Lindsey Stirling: The 'dubstep violinist' gets festive | Daily News

Lindsey Stirling: The 'dubstep violinist' gets festive

 

How early is it acceptable to start listening to Christmas music?

Maybe you already are. Maybe, like us, you start hammering Christina Aguilera's classic 2000 album My Kind Of Christmas around July.

No? Oh. Just us.

"I usually wait until mid-November," says the much more sensible Lindsey Stirling, who's just released her first Christmas album. "Maybe early November, but that's as early as I'll go."

The violinist is among a string (here all week etc.) of artists releasing Christmas albums this year - including Gwen Stefani, 98 Degrees, Hanson and Sia.

But Lindsey has enlisted some friends to help out - and as a result her album, Warmer In The Winter, features guest vocals from the likes of Sabrina Carpenter and Becky G.

"Christmas music was such an important part of our family. It brings all the feelings to life, whether you want to feel happy and jolly or spiritual, romantic or reminiscent," she says.

"I've never done so much homework for an album as I have for this one. I spent a solid week sitting on my couch listening to Christmas music, picking up my violin, and really finding the songs that created a nice emotional arc through the album, but also finding songs that I really enjoyed and had memories for me."

Lindsey adds that she had to look for songs which "really sang on a violin, because not every melody sings as well on different instruments".

The final set list of Warmer In The Winter includes 13 tracks - many of which are the classics you'd expect: Jingle Bell Rock, Silent Night, Let It Snow and a brilliantly jazzy rendition of You're A Mean One, Mr Grinch.

The original songs include the super-catchy Christmas C'Mon and the title track - which features Trombone Shorty, who you can probably tell from his name alone is someone you need in your life.

This is Lindsey's fourth album since she shot to fame as a quarter-finalist on America's Got Talent in 2010.

While she now says she "wouldn't change anything" about her musical journey, she adds that the series "was a really hard experience for me".

"It almost caused me in a way to give up. I was so discouraged after that show. I thought it was going to be my big break and yet it didn't turn out how I wanted.

"I got off the show and nothing happened. I thought, 'Someone's gonna call, some record label, some producer's going to be interested', but nobody was. And I think that's because what I was doing was so different. I don't think anyone really knew what to do with it.

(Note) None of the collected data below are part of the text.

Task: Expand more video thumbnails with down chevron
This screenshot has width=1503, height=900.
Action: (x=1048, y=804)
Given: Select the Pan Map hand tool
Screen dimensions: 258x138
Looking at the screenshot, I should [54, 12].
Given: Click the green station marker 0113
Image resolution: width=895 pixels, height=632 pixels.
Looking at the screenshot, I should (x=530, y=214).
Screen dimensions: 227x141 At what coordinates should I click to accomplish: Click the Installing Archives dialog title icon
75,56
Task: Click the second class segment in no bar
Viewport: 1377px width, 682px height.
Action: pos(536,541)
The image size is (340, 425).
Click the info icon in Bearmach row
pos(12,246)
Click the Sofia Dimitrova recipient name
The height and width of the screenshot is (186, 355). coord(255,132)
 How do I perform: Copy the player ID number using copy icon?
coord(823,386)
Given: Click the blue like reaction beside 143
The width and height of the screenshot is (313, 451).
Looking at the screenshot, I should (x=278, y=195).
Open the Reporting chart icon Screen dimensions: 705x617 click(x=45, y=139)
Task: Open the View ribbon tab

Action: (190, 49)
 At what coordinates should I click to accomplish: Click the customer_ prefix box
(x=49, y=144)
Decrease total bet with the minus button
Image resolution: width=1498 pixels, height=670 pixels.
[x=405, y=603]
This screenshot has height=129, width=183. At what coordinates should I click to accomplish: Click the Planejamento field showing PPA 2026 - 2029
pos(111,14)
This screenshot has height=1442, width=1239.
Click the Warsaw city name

"It wasn't until half a year later that I discovered YouTube and started to explore that world, and that's what changed everything for me.

It certainly did.

Lindsey's channel currently has nearly 10 million subscribers. Her most popular video to date, Chrystallize - which saw her style herself as the "dubstep violinist" - has notched up 181 million views.

Who needs a sneezing panda.

"YouTube has done everything for me - I don't think I ever would've made it if I hadn't had it," Lindsey says.

"It was the perfect platform for me as an artist. I was having a hard time getting anyone to understand this art form, and then I found YouTube and I was so excited because I didn't have to wait for someone to believe in me, or a record label to invest in me."

"I thought, 'I know how to edit video, I know how to create content, I was a film major in college' and I had lots of film friends so I started making these little music videos, putting them online and it was amazing for me, the reaction was very strong. And this time I was in my own court, I could direct them."

Lindsey's career may now be going from strength to strength, but she hasn't shied away from speaking openly about her struggles along the way.

In an article published in The Telegraph earlier this year, she explained how a habit of counting calories when she started university led to a battle with anorexia, which saw her drop to a "dangerously unhealthy" weight.

"When I first realised I had depression and anorexia, I felt like it was such a black mark," she tells the BBC.

"Like, how could I have these really horrible mental diseases? I just remember feeling so different suddenly to everybody else. Very hopeless.

"So my biggest message to anyone struggling is that it's actually very normal. Everybody goes through it, it's natural, I think to some degree every single person has to cope with and deal with it throughout their lives.

"It doesn't mean you're tainted or have a black mark on you or that you're never going to be happy ever again - it's quite the opposite, it's something everyone can work through."